WHAT YOU NEED TO DO:
Return each line in the data below that contains the word "Instruction".

# DATASET ROWS start

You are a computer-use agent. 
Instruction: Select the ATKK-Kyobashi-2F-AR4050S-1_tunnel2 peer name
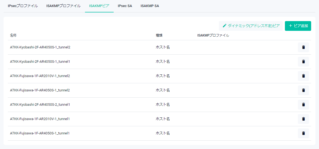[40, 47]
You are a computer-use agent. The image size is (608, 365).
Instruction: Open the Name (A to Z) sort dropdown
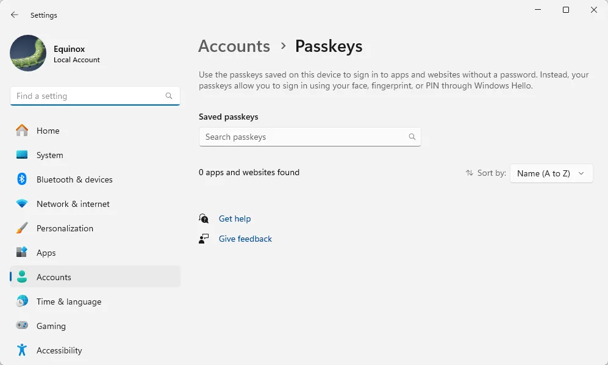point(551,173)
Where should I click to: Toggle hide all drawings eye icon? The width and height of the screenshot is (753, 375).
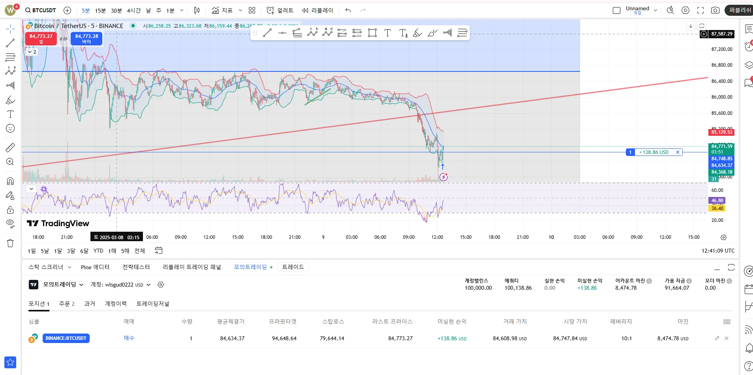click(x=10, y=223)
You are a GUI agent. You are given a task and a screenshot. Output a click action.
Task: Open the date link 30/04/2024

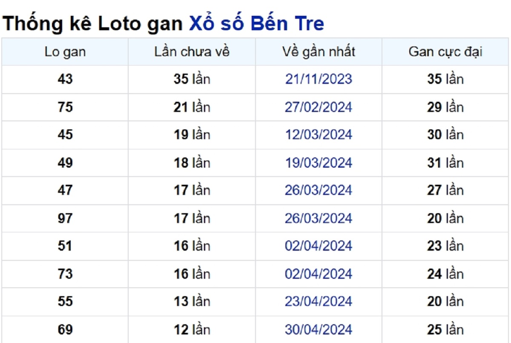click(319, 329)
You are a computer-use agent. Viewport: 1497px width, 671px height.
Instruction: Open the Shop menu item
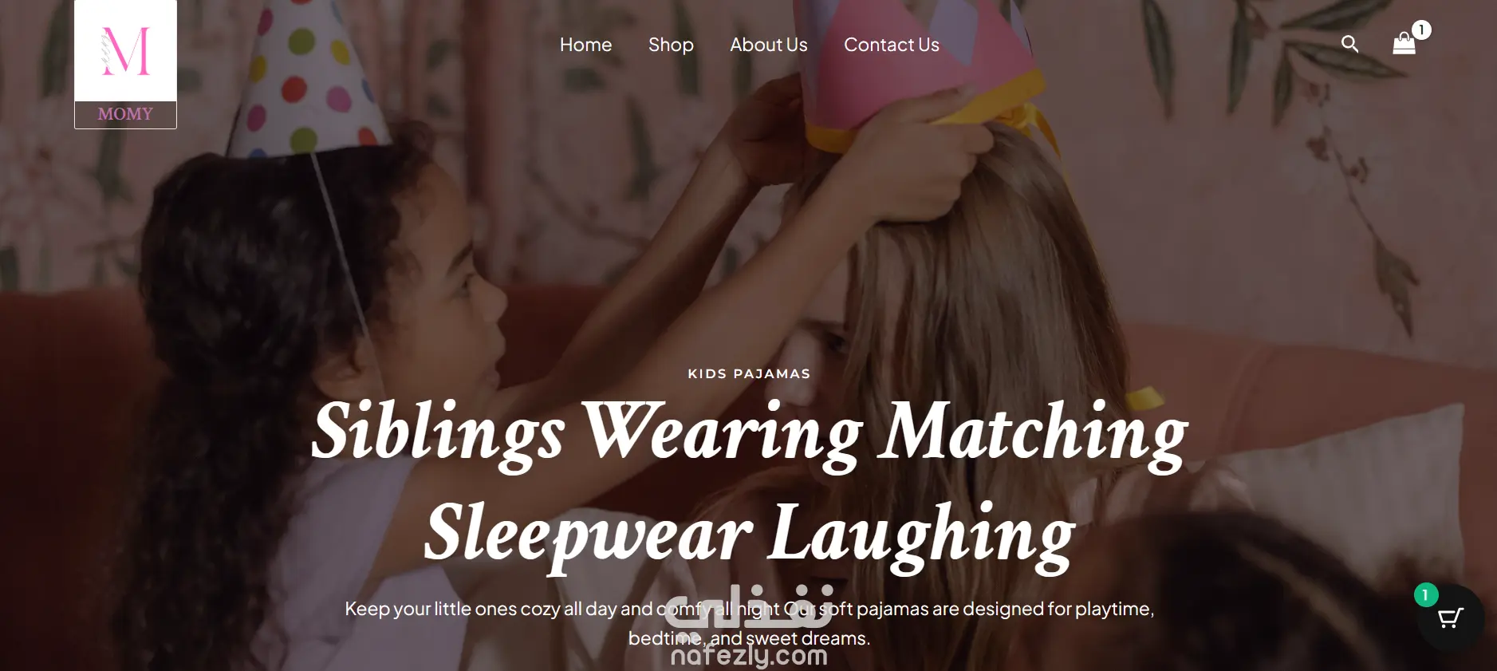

# DATASET ROWS end
# DATASET ROWS start

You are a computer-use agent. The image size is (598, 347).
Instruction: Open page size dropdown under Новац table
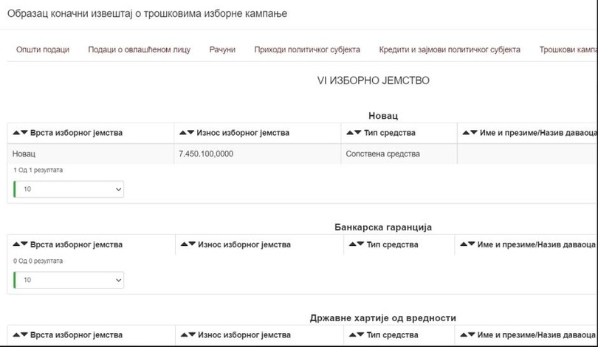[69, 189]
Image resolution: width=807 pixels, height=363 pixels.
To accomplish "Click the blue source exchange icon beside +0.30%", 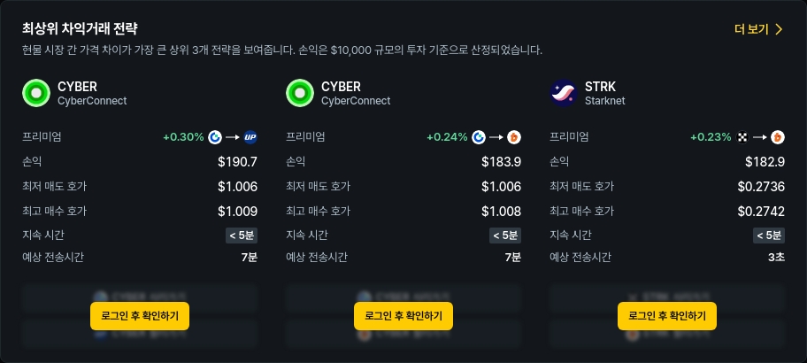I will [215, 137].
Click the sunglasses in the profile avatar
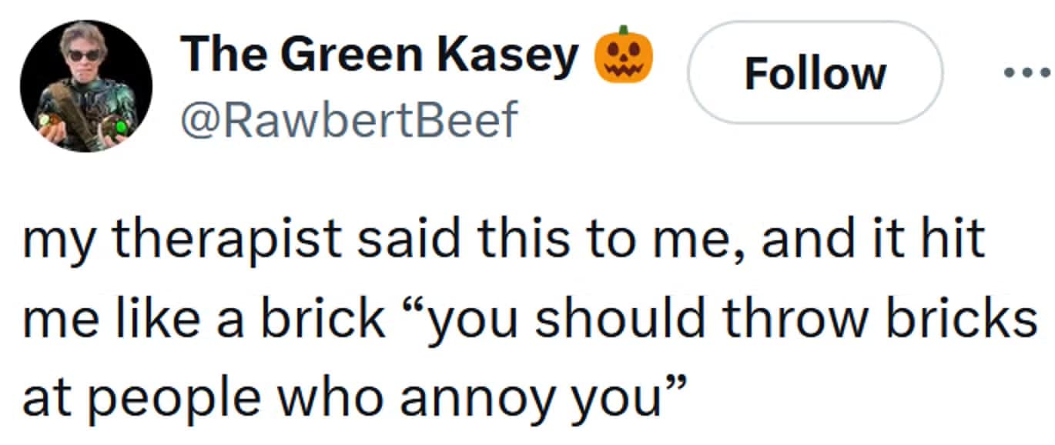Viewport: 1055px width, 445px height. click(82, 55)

# DATASET ROWS end

EXERCISE ANSWER:
Instruction: Select the ATKK-Kyobashi-2F-AR4050S-1_tunnel2 peer name
Instruction: Open the Name (A to Z) sort dropdown
Instruction: Open the Shop menu item
Instruction: Open page size dropdown under Новац table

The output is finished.